Friday, February 27, 2026

New York City in brief

Top five stories in the five boroughs today

Mamdani Courts Trump for $21 Billion Sunnyside Housing Play, Mitchell-Lama Model Eyed

New York’s democratic socialist mayor, Zohran Mamdani, found himself in the Oval Office pitching President Donald Trump, a fellow Queens native, on a $21 billion federal grant to deck over Sunnyside Yard for 12,000 affordable homes—half to follow a Mitchell-Lama model—plus parks and clinics. The city claims this would bridge divided neighborhoods and create 30,000 union jobs, but reconciling old cost estimates may take longer than the talks themselves.

Mayor Zohran Mamdani slipped into the Oval Office with a homemade tabloid, $21 billion worth of blue-sky ambitions, and a plea for federal support to deck over Sunnyside Yard for 12,000 homes. President Trump, who once demanded “big ideas,” seemed receptive, even greenlighting a student’s release at Mamdani’s request; housing for the masses may take longer than a headline or a presidential phone call.

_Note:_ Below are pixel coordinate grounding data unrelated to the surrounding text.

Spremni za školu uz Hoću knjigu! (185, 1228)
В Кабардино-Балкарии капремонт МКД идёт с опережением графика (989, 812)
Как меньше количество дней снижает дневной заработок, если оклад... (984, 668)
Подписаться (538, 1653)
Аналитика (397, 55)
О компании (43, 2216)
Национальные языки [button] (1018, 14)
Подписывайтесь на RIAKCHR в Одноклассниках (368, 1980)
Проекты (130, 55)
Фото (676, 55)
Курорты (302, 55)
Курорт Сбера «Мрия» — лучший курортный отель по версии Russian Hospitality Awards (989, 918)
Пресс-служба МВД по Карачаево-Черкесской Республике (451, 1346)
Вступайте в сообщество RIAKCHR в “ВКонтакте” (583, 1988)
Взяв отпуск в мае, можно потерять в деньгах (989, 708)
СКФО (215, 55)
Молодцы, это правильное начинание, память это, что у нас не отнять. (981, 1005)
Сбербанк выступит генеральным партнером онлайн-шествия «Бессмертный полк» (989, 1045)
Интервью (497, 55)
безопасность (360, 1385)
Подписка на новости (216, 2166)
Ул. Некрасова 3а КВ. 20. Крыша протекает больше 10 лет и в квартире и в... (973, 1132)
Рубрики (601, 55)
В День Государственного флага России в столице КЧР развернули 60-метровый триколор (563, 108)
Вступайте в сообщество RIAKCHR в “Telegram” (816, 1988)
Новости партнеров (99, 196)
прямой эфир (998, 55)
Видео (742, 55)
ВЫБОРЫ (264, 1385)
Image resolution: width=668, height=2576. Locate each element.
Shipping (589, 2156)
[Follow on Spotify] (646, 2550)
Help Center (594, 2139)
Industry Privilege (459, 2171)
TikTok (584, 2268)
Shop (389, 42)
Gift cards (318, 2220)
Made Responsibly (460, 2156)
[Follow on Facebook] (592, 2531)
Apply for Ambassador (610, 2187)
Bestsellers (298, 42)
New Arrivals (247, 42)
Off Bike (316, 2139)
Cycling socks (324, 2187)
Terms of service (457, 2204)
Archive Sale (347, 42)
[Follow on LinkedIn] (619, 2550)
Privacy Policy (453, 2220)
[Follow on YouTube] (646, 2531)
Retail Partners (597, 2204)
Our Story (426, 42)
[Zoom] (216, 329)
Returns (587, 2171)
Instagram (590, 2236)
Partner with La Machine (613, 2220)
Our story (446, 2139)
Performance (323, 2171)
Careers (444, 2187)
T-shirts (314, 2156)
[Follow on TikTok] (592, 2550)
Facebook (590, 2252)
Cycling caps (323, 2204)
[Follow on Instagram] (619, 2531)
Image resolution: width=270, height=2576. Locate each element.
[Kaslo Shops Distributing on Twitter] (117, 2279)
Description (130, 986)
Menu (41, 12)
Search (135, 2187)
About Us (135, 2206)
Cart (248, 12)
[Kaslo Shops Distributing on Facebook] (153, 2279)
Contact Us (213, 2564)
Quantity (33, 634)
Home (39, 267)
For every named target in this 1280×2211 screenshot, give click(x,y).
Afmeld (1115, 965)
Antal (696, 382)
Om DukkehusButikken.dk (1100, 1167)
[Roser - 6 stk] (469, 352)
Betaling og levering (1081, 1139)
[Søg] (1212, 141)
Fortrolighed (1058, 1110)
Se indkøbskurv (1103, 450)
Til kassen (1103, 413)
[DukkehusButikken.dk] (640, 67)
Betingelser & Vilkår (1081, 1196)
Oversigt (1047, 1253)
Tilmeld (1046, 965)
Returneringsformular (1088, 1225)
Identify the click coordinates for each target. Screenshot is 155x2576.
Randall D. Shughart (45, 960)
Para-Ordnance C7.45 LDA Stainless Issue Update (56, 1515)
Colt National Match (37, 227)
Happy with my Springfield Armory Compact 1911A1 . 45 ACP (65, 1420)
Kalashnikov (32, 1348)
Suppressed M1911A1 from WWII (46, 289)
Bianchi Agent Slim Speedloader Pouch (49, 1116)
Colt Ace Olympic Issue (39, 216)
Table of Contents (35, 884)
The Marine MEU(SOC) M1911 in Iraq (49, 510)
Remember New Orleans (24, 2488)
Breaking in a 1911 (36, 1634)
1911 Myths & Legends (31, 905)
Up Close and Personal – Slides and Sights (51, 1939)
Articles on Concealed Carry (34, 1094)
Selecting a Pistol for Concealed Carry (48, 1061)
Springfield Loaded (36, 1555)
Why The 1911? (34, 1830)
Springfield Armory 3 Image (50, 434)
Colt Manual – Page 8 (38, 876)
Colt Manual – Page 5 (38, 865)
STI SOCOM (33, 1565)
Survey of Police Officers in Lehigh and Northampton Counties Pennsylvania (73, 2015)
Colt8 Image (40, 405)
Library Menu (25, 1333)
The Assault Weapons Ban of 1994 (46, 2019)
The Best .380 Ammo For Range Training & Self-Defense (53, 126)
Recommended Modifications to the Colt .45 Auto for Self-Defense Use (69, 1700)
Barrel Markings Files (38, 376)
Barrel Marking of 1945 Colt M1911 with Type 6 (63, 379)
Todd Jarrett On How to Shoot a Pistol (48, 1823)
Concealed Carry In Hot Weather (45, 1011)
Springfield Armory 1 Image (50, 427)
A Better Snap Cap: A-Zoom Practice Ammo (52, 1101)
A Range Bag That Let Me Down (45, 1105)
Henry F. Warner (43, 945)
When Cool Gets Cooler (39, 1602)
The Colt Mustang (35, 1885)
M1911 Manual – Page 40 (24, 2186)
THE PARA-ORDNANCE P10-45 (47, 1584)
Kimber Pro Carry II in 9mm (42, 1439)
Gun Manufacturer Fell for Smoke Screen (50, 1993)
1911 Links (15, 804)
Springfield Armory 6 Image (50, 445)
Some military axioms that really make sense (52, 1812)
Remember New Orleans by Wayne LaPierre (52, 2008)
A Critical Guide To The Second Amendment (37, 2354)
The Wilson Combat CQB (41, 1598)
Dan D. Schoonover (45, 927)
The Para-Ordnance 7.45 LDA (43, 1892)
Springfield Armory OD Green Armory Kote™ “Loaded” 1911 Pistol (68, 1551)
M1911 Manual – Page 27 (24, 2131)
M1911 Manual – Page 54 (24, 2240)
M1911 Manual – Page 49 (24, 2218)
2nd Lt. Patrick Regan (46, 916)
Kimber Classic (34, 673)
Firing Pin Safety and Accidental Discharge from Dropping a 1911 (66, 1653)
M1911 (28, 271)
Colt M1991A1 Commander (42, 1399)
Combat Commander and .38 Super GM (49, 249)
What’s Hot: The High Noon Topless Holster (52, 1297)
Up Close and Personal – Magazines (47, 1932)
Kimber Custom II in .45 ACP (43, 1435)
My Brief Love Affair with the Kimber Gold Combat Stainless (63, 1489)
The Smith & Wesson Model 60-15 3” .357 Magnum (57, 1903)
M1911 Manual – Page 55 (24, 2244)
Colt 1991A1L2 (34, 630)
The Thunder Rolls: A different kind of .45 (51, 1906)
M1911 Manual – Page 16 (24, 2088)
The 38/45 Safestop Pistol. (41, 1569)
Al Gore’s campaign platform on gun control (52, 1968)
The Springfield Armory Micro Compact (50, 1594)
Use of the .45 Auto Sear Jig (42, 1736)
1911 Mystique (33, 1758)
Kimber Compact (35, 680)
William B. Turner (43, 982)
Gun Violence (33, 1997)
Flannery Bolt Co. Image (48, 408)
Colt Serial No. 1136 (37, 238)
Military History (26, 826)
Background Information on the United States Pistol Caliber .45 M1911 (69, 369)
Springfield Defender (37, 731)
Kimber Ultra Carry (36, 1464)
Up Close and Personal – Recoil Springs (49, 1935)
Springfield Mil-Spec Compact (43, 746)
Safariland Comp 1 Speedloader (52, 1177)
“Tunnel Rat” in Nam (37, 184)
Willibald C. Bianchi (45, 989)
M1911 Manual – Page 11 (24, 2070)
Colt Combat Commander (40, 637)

Queens Mayor Zohran Mamdani made waves in Washington, pitching President Donald Trump on $21 billion in federal grants to jump-start the long-idle Sunnyside Yards housing scheme: 12,000 affordable units perched atop train tracks, with open space and the odd new station for good measure. Trump, channeling Gerald Ford, got a tabloid souvenir—though this time, “Let’s Build” replaced “Drop Dead.” Optimists might say hope is back on track.

The Metropolitan Transportation Authority gave the U.S. Department of Transportation until March 6 to release $60 million in frozen funds for its $7 billion Second Avenue subway extension or face a lawsuit. Federal cash has been withheld since October amid rules on race- and gender-based contracting, stalling 18 billion transport dollars in New York. The feds’ radio silence might just rival the city’s quietest subway platforms.

A memo from the New York State Energy Research and Development Authority suggests Governor Kathy Hochul’s climate mandates could cost upstate households over $4,000 in higher bills—no small sum when gasoline may add $2.23 a gallon. The governor, now hinting at rollbacks to the 2019 law, observes that “the world has changed dramatically”—though perhaps not in ways that make decarbonization any cheaper.